Many thanks and I wish you a great day…!

Sincerely, Jan

Hello Jan,

As I remember I did not hear or feel anything when we were hit. I was in my position right behind our Co-pilot. Everything happened so fast. I think that it was from our pilot’s conversation with the pilot of one of the other planes that I heard that there was a fire in our wing gas tank and that flames were shooting out from four to six feet ahead of our plane.

Our pilot knowing that our plane could blow up at any second said “Joe what is our position?” Joe said, “We are about thirty miles east of the Rhine.”  Horgan told us, “This is it men, bail out.” I quickly sent out an SOS and went to the rear of the plane where I saw our engineer. He looked at me and pointed down and I somersaulted out of the bomb bay. I thought that he was also telling me to bail out but he told me later that his inter-phone had come unplugged and he was asking me if we were supposed to bail out. Our engineer, ball gunner, waist gunner and myself all landed close to Westerburg and our bombardier landed about 3 miles out of Koblenz.

I have a letter that I received from our pilot dated July 1st, 1945. In it he says “It was a good thing to get out fast because with 2 engines out and a fire in the wing fuel tank the old crate could have blown at any moment”. I can’t imagine how that plane could have gone on so long without blowing up and I probably would not believe it if I had not heard so many other stories that seemed impossible. For instance there was a man in Luft 4 that who was in their plane when it blew up and he was blown clear and his chute had opened by itself. There were three or four other ones also that were just as strange.

I have an email from our bombardier in which he says that we were to make about a 30° turn at Koblenz and that we failed to do so I didn’t know if he meant just us or the whole group.

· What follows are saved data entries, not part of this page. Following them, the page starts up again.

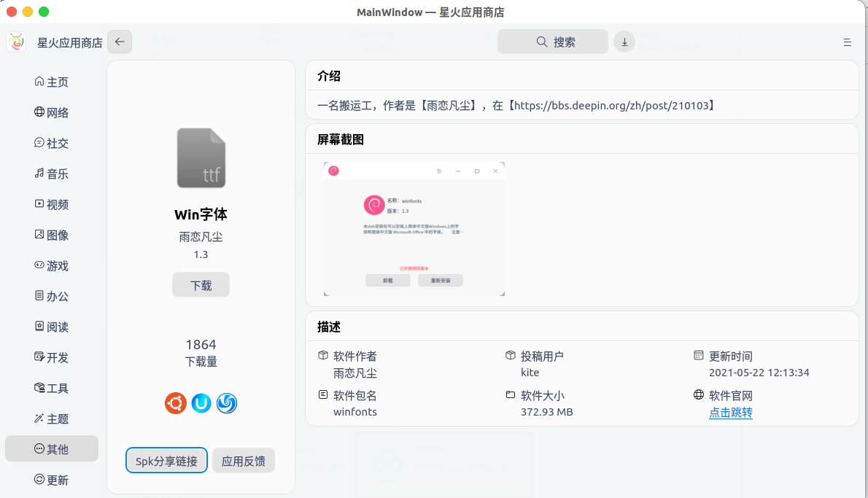Click the ttf font file icon
This screenshot has width=868, height=498.
pyautogui.click(x=201, y=158)
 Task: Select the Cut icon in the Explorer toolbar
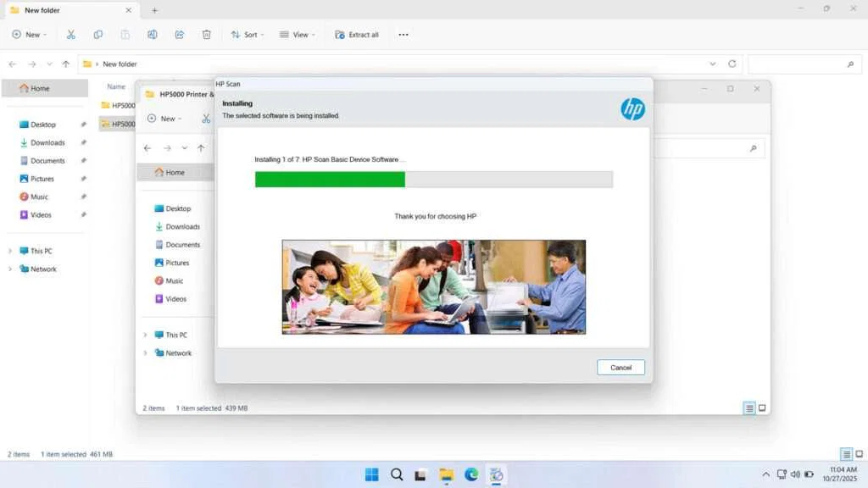point(71,35)
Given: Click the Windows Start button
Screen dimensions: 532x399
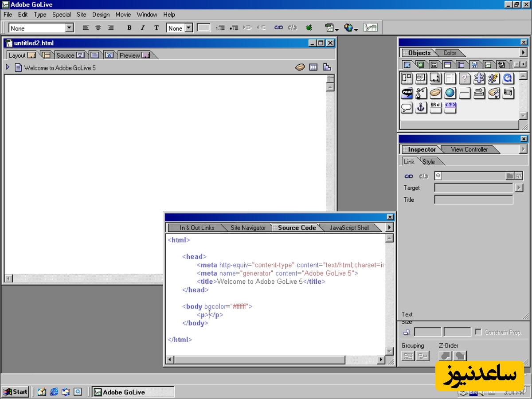Looking at the screenshot, I should (16, 391).
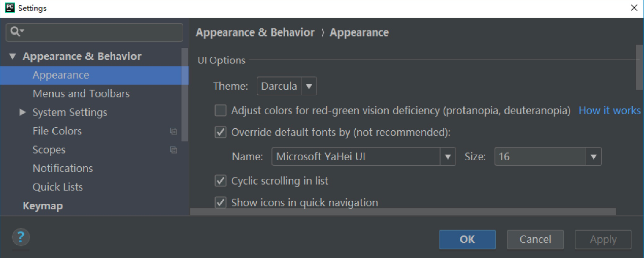This screenshot has height=258, width=644.
Task: Click the copy icon beside File Colors
Action: point(174,131)
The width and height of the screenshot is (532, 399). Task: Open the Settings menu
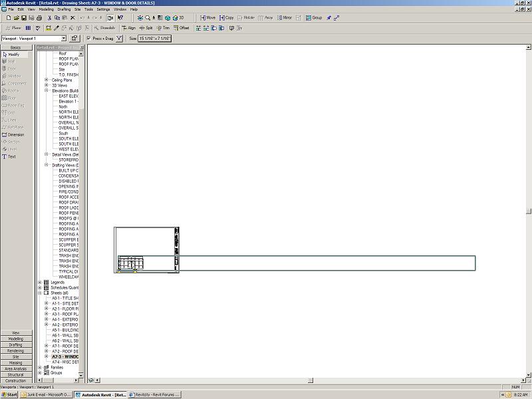[x=103, y=9]
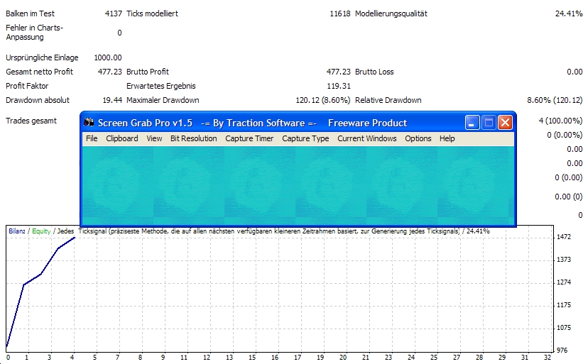The height and width of the screenshot is (364, 588).
Task: Open the Options menu
Action: click(418, 138)
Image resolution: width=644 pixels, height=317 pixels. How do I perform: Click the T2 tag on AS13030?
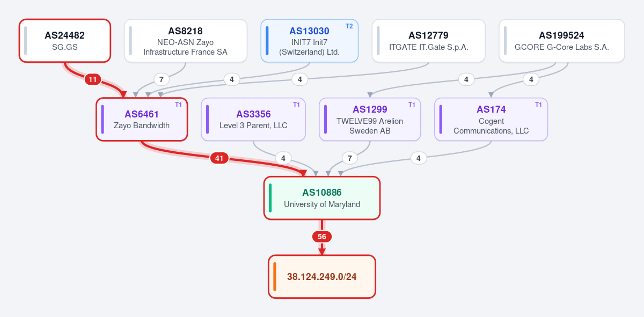coord(349,26)
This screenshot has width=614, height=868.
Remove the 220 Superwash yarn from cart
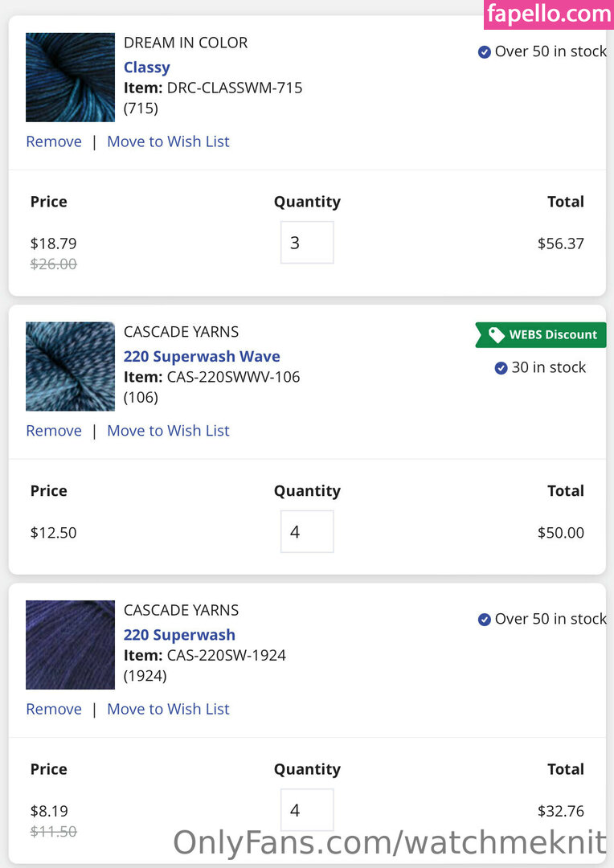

But I see by your  map that where the group was supposed to turn is where our plane did not. He also said that we had 1 engine on fire so it would make more sense if there were just 2 engines out and there it must have been 1 out on each side.

It just blow’s my mind how that plane never did blow up and crashed so far away.  I hope this gives you a little better look at the ETO Playhouse situation. Thanks so much for all of the new information.